MATERIAL PROVIDED »
_____
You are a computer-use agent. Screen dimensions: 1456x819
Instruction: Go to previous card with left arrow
_____
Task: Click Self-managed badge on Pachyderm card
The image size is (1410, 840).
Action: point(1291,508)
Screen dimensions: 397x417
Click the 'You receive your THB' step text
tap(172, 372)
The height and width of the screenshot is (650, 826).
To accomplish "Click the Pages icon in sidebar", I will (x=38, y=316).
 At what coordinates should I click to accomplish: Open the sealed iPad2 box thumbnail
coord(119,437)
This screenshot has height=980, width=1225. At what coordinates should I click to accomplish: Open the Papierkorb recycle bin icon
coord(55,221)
_____
WHAT NEEDS TO BE DONE »
Extract all lines from the material above that include the word "card".

SOLUTION TO THIS EXERCISE »
Instruction: Go to previous card with left arrow
Task: Click Self-managed badge on Pachyderm card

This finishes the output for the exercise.